The need for speed, part 1: Big data analytics and flying blind

In the first of a two part series, Malek el Khazen, Senior Certified Solution Architect at Logicalis US explores ‘the need for speed’ in big data analytics, and assesses the importance of ‘real time’ in access to business intelligence drawn from big data’.

If CIOs and CFOs wholeheartedly agree on just one thing, it’s the value of in-depth data analyses delivered at the speed of thought. Being able to reduce the analysis of billions of data records – a process that previously took hours to complete – to just seconds, or in some cases to a mere fraction of a second, is the promise of ‘big data’ and the future of IT.
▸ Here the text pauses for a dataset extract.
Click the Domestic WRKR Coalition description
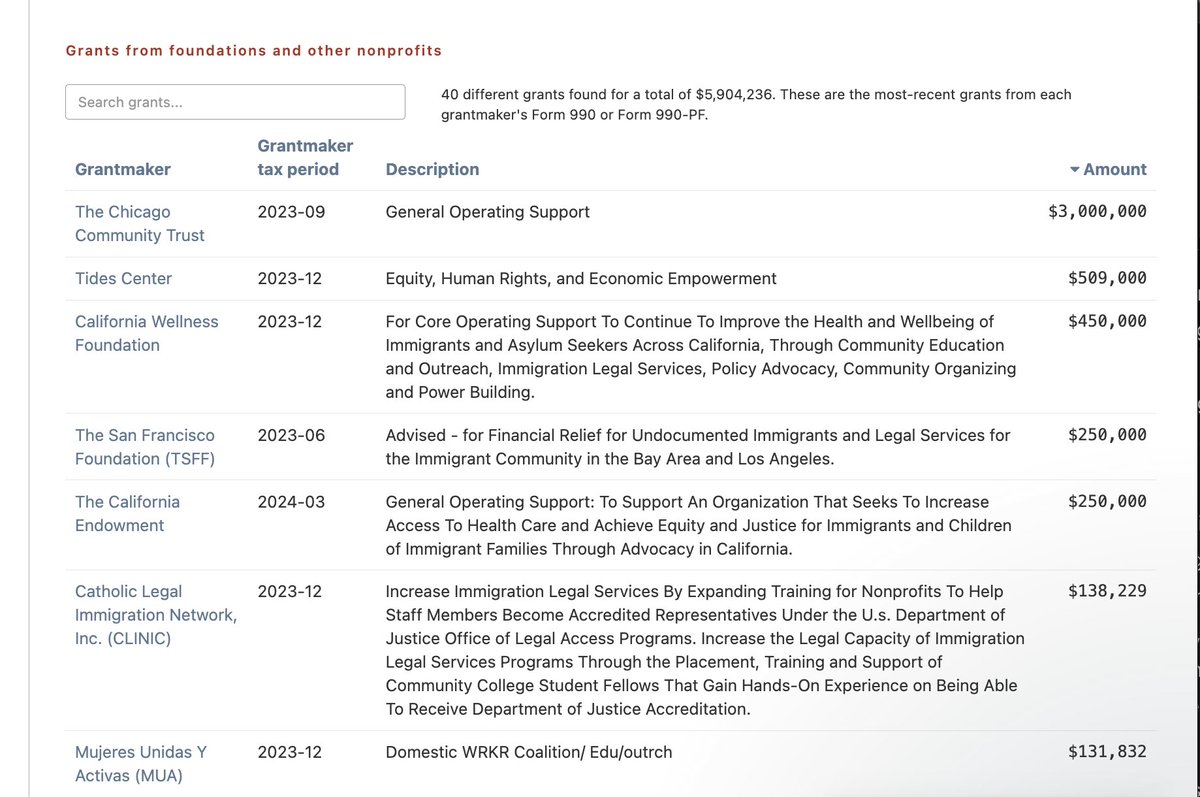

Of course, it is very easy to expound the benefits of that kind of real time analysis, but actually putting in place the infrastructure to deliver it is, of course, a lot more complicated.  It’s a challenge that is testing the minds of CIOs and CFOs the world over – and it is a vitally important one. It is not an overstatement to suggest that having the right business analytics solution in place is as vital to the overall health of today’s enterprise organisation as having air and water is to human beings. Simply put, you just can’t live without it.
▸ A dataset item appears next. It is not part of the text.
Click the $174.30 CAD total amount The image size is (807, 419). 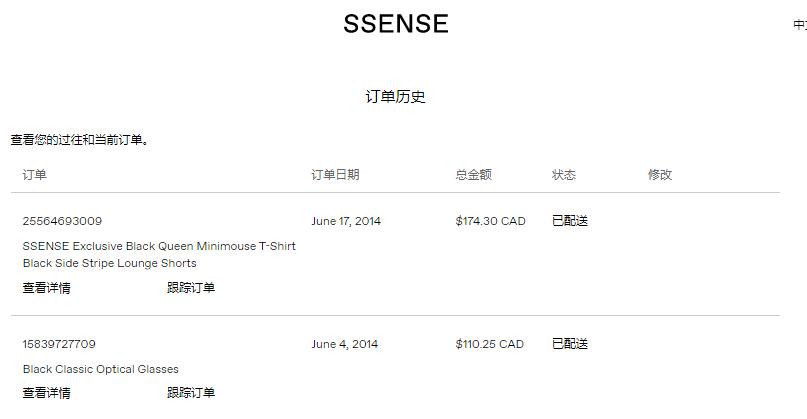(x=490, y=221)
Put it this way. If pilots flew planes the way most corporate executives run their businesses, they wouldn’t know they had taken off until well after the plane reached 10,000 feet and the seatbelt sign had been turned off. The larger and more sophisticated the organisation, the more data has to be processed to actually see where it is going. Comprehensive cost calculations at large complex organisations, for example, could easily take the better part of a day to execute. And that’s under normal conditions. Introduce a stock market crash, a supply chain interruption or a manufacturing problem, and executive management is reduced to flying into the unknown by the seat of its collective pants.

Knowledge is power, and not having it for critical blocks of time is the stuff of CFOs’ nightmares. With millions at risk every minute in large organisations, the lack of timely business analytics can lead to logistical, manufacturing, and, ultimately, financial disaster, literally in less time than it takes to pull a comprehensive report. As we all know, the data is there.  Information technology today has made it possible to collect staggering amounts of data, both structured and unstructured. The world’s technological per-capita capacity to store information has roughly doubled every 40 months since the 1980s. By 2012, 2.5 quintillion bytes of data were being created every day.

But turning these vast repositories of data into intelligence is no small task. Fundamentally the key is to stop simply collecting data and begin actually connecting with that data in meaningful ways that will enhance the company’s most critical decision-making processes – and that boils down to putting in place the right analytics infrastructure.